Martin, 66, is in the midst of his fourth full-time career — following writer, comedian and actor, all of which he continues to some extent. Martin is also a musician and he’s very much in demand.
In addition to composing bluegrass music for a 1840s version of “As You Like It,” which opened at the Delacorte Theater June 5, Martin is touring with his group, the Steep Canyon Rangers.
Martin also is working on an album of banjo tunes written with Edie Brickell that they plan to record. (“She is really at the top of her game,” Martin says of Brickell. “I’d send her a song, and she’d have lyrics for it the next day.”) That collaboration, hatched via email at the suggestion of Brickell’s husband, Paul Simon, will be called — wait for it — Steve and Edie.

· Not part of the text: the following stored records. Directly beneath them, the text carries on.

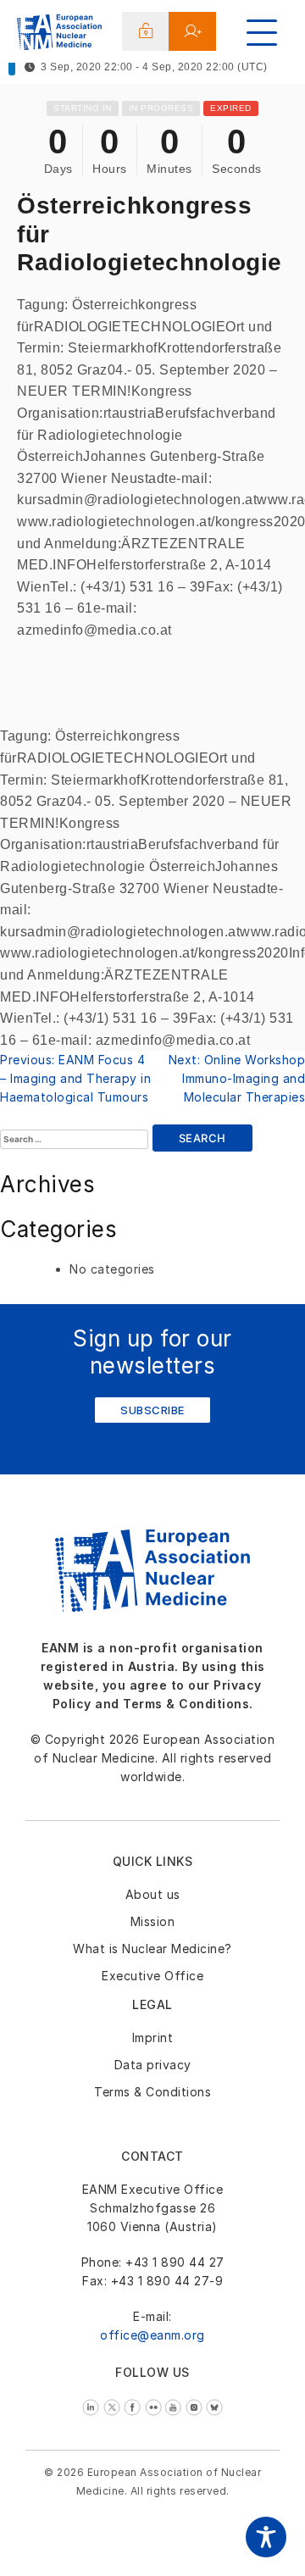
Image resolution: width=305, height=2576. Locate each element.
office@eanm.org (152, 2335)
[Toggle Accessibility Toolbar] (266, 2537)
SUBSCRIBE (152, 1410)
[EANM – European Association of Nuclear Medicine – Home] (59, 34)
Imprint (153, 2037)
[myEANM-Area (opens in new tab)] (146, 31)
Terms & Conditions (152, 2092)
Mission (152, 1921)
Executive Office (152, 1975)
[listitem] (92, 2405)
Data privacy (152, 2064)
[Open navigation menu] (262, 33)
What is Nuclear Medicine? (152, 1948)
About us (152, 1894)
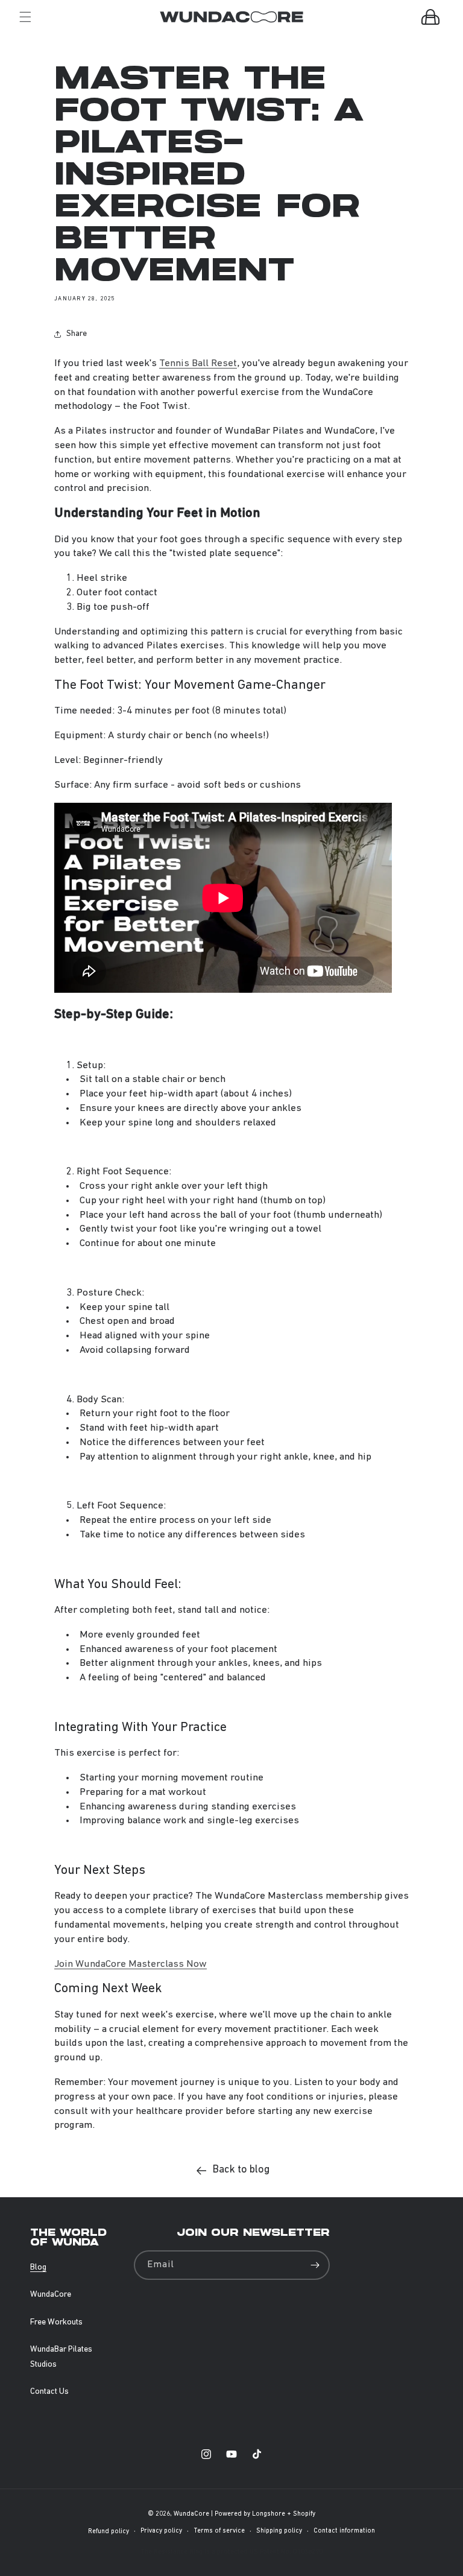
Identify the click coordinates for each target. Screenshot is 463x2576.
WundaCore (50, 2294)
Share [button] (76, 333)
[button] (25, 17)
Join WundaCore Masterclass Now (130, 1964)
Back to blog (240, 2170)
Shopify (304, 2514)
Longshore (268, 2514)
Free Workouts (56, 2322)
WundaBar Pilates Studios (61, 2357)
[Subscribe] (315, 2265)
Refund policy (108, 2531)
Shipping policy (279, 2531)
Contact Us (49, 2391)
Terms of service (219, 2531)
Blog (38, 2267)
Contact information (344, 2531)
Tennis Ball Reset (198, 363)
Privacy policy (161, 2531)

Q. Was it more exciting for you to hear the Dixie Chicks sing your lyrics (on the song “You” for the recent “Rare Bird Alert” album) or to hear Claire Danes recite your lines in “Shopgirl”?
A. I’ve been in movies my whole life and music — well, five years ago, I was an outsider — so it’s still very thrilling to hear your music played in a very prestigious situation by people who make it sound good.
Q. You sound more at ease on “Rare Bird Alert,” and it seems like more of the Steve Martin comedy people know is in songs like “Atheists Don’t Have No Songs” or “Jubilation Day.”
A. When I recorded “The Crow,” I had just been playing at home. I had never played with a band for more than one or two songs at a time. I was nervous about being onstage. ... I’m much more confident now in my music and in my playing. I look at shows like, “Let me at ’em.”
Q. Has your experience as a stand-up comic helped you become more of a front man for the band?
A. When we started, I didn’t quite know what to do. I knew people would expect me to have some sort of funny patter, but I didn’t know what. Now I have it down. The show is serious bluegrass and funny introductions. ... It’s exciting to bring hard-core bluegrass to performing arts centers.
Q. Have you really stopped doing the bluegrass version of “King Tut” at your shows?
A. It proved to be unnecessary. We did it because we wanted people to know that it would be a fun show, and now people know that. The show is solid without it, so we just dropped it. We still have a good time.